Posterous theme by Cory Watilo

Filed under: penumbra

shaders in clojure, revisited

A number of months back, I wrote about how to use OpenGL shaders in Clojure, using Penumbra. This introduced an s-expression representation of GLSL, which allowed for an idiomatic specification of shader code. It didn’t, however, cut down on the boilerplate that surrounds the OpenGL programmable pipeline.

There are two steps in the programmable pipeline: the vertex shader and the fragment shader. The vertex shader transforms geometry from the world-space to screen-space. The geometry is then discretized into pixels, and then each pixel is processed through the fragment shader. For a more in-depth look at this process, check out this set of articles.
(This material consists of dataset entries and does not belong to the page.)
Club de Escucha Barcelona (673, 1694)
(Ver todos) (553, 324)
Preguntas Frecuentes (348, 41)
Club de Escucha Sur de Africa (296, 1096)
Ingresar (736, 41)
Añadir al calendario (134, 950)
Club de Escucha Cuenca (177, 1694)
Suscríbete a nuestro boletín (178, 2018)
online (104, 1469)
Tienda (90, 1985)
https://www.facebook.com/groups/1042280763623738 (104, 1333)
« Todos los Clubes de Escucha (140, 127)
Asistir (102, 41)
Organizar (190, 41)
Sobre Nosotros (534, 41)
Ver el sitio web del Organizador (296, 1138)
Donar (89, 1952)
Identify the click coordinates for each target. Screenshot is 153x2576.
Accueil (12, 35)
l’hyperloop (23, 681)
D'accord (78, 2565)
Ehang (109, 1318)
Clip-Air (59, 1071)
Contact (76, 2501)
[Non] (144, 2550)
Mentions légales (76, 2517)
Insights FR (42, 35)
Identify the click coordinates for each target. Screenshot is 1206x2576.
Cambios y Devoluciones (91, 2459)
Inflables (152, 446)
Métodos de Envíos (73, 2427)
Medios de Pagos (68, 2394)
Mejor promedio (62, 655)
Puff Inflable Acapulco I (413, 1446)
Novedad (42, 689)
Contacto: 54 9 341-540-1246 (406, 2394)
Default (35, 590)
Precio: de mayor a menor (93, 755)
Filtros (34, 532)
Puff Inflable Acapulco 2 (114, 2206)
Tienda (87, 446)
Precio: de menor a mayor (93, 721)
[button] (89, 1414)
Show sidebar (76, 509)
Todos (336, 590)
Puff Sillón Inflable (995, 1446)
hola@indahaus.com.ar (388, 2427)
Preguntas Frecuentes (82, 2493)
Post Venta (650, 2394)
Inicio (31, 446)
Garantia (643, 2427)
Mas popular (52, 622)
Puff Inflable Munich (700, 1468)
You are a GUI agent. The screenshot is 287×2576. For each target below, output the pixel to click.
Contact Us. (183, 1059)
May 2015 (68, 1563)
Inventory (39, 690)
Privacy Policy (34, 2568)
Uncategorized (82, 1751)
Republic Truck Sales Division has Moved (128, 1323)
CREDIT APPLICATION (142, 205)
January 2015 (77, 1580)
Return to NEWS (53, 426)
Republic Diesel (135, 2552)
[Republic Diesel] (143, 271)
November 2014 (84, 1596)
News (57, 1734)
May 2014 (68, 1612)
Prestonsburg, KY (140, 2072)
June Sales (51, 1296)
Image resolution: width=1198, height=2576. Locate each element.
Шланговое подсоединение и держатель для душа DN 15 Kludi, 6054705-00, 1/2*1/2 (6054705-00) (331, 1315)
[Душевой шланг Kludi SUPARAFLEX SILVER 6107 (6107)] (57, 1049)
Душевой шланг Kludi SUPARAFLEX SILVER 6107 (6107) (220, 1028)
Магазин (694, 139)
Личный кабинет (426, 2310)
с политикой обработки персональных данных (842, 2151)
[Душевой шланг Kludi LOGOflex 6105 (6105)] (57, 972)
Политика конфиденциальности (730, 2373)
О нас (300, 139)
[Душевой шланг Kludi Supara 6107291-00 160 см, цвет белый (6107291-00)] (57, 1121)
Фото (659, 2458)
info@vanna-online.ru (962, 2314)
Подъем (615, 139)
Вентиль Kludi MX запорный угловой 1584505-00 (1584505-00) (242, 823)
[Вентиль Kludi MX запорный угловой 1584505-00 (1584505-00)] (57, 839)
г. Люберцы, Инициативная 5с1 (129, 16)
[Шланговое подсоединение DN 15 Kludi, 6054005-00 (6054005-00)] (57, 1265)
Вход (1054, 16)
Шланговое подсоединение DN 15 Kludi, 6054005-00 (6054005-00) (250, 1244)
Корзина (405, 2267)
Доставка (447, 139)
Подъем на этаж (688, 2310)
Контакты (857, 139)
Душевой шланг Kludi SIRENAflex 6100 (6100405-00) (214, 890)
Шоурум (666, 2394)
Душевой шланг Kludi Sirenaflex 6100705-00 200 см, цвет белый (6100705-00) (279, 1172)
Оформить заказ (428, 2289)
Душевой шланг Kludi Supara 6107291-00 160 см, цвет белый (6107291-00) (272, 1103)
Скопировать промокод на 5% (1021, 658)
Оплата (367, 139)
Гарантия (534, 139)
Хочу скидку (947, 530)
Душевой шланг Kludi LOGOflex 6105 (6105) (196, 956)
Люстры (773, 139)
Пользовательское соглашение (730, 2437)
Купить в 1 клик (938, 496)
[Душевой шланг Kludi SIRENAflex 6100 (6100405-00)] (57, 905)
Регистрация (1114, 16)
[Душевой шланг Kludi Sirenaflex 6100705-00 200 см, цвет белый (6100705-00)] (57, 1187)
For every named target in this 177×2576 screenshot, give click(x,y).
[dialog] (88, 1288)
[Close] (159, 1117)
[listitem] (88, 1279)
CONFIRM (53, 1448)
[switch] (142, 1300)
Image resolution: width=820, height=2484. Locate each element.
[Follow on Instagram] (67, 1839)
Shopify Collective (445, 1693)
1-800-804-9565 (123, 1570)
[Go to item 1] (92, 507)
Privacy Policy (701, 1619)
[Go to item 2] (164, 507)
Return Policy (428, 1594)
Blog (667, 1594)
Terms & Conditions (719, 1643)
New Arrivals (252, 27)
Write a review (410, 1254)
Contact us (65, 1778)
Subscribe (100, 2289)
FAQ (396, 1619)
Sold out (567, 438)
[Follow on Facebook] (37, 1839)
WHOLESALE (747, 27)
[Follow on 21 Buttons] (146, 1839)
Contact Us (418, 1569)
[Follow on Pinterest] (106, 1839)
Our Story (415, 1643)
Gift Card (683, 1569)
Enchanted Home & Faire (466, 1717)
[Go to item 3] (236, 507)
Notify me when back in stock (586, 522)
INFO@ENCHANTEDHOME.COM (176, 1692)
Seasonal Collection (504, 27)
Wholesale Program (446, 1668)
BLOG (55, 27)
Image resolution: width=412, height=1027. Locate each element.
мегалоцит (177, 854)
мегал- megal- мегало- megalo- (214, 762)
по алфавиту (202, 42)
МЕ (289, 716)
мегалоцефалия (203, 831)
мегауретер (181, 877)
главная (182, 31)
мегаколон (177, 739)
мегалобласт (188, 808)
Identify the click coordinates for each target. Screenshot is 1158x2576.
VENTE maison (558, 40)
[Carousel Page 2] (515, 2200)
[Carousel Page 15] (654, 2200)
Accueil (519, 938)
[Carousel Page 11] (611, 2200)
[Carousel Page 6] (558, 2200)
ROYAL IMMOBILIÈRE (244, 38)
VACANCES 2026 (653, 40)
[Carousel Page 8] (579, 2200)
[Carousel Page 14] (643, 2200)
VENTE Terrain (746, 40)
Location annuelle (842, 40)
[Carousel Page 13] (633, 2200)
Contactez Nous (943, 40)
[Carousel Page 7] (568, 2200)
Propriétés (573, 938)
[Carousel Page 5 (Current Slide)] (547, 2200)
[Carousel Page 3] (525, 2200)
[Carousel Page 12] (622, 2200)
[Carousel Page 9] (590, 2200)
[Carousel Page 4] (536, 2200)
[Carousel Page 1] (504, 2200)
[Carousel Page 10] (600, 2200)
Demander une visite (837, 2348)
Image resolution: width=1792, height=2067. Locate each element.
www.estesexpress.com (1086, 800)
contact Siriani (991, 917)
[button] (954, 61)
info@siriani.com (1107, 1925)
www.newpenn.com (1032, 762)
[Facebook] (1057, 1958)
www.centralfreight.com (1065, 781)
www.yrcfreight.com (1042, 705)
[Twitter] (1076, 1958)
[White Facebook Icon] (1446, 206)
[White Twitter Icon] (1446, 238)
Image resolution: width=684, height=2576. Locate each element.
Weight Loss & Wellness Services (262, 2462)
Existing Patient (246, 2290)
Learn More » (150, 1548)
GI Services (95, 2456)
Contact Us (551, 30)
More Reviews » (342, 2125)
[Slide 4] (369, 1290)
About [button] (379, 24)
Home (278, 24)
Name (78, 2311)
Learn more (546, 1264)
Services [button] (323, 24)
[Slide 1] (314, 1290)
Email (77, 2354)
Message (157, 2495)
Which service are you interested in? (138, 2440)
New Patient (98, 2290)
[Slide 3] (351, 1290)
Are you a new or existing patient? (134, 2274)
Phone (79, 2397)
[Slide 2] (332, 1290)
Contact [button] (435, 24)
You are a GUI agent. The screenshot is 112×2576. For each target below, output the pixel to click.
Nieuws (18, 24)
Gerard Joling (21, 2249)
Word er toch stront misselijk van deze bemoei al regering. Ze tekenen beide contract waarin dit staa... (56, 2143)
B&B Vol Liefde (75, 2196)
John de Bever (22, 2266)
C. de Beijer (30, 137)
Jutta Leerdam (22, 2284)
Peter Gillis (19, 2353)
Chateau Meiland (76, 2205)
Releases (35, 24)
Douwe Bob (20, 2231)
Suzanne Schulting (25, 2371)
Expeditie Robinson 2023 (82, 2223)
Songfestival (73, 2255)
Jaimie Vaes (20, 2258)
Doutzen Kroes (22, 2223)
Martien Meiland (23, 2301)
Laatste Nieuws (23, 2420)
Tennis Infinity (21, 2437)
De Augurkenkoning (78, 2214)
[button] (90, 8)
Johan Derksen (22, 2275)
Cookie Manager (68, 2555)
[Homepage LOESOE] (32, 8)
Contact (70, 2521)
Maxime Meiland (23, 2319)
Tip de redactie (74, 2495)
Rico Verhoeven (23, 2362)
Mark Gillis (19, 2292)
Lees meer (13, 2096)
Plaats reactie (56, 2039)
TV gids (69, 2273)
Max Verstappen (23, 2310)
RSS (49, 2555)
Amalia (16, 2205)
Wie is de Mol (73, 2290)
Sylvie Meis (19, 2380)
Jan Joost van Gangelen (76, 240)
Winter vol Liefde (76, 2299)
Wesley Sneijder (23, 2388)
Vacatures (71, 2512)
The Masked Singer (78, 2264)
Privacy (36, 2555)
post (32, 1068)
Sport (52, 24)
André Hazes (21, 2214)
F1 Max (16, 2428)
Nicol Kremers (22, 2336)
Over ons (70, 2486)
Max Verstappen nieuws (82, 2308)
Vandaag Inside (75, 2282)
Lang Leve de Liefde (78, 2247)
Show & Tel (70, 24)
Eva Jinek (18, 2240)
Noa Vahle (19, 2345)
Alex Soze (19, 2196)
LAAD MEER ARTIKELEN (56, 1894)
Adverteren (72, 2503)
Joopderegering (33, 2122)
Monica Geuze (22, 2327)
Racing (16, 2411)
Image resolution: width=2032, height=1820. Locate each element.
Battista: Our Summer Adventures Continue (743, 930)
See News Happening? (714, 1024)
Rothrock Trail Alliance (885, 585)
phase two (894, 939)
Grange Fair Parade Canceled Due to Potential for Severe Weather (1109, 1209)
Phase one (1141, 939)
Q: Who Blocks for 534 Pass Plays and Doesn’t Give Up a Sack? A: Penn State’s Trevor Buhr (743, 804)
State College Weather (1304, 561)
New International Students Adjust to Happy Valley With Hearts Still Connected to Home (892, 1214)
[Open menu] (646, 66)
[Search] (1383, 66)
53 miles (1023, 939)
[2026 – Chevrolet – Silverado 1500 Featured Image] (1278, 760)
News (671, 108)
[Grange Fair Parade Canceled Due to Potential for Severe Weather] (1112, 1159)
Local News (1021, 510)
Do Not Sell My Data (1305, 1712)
This is referred to as a pipeline because data flows from the vertices to the vertex shader to the fragment shader. Since these shaders are meant to be swappable, the vertex shader has to declare what data it passes the fragment shader, and the fragment shader has to declare what data it receives from the vertex shader. Mismatched declarations are allowed, which can be useful, but mostly it’s just redundant and increases the potential for errors. If we’re willing to treat the pipeline as a single entity, our specification can become shorter, simpler, and much more straightforward to develop.

So, let’s revisit the marble teapot:

In the previous example, we used the Perlin noise lookup that’s built into GLSL. This approach had a lot of limitations; this built-in function only works properly on a fraction of all hardware, and it can only be used within the vertex shader. As a result, the marble coloration was per-vertex rather than per-pixel, and looked a lot less detailed.

To create our own per-pixel Perlin noise implementation, we need a block of 3-D random noise. We can get this by creating a 3-D texture, which is seeded with random numbers from -1 to 1. To perform a per-pxiel lookup, each pixel needs to know its location in the world space. This is different than its location with respect to the camera; if we used the location in camera-space, our teapot looks like this:

We will also need to know the normal on a per-pixel basis, to allow for per-pixel lighting. These two values, along with the transformed screen-space location, are represented as a hash-map at the end of the vertex shader. These values are effectively the “return value” of the vertex shader.

Notice that in the fragment code, we reference both position and normal, which are defined in the vertex shader. The % variable represents the 3-D texture that’s seeded with random values. Also notice that while this looks a lot like Clojure code, it uses operators like += and *= that belie the underlying C implementation. The above code expands to this, and the complete code can be found here.

Stay tuned for future announcements. I hope to have vertex buffers implemented in the next week or two.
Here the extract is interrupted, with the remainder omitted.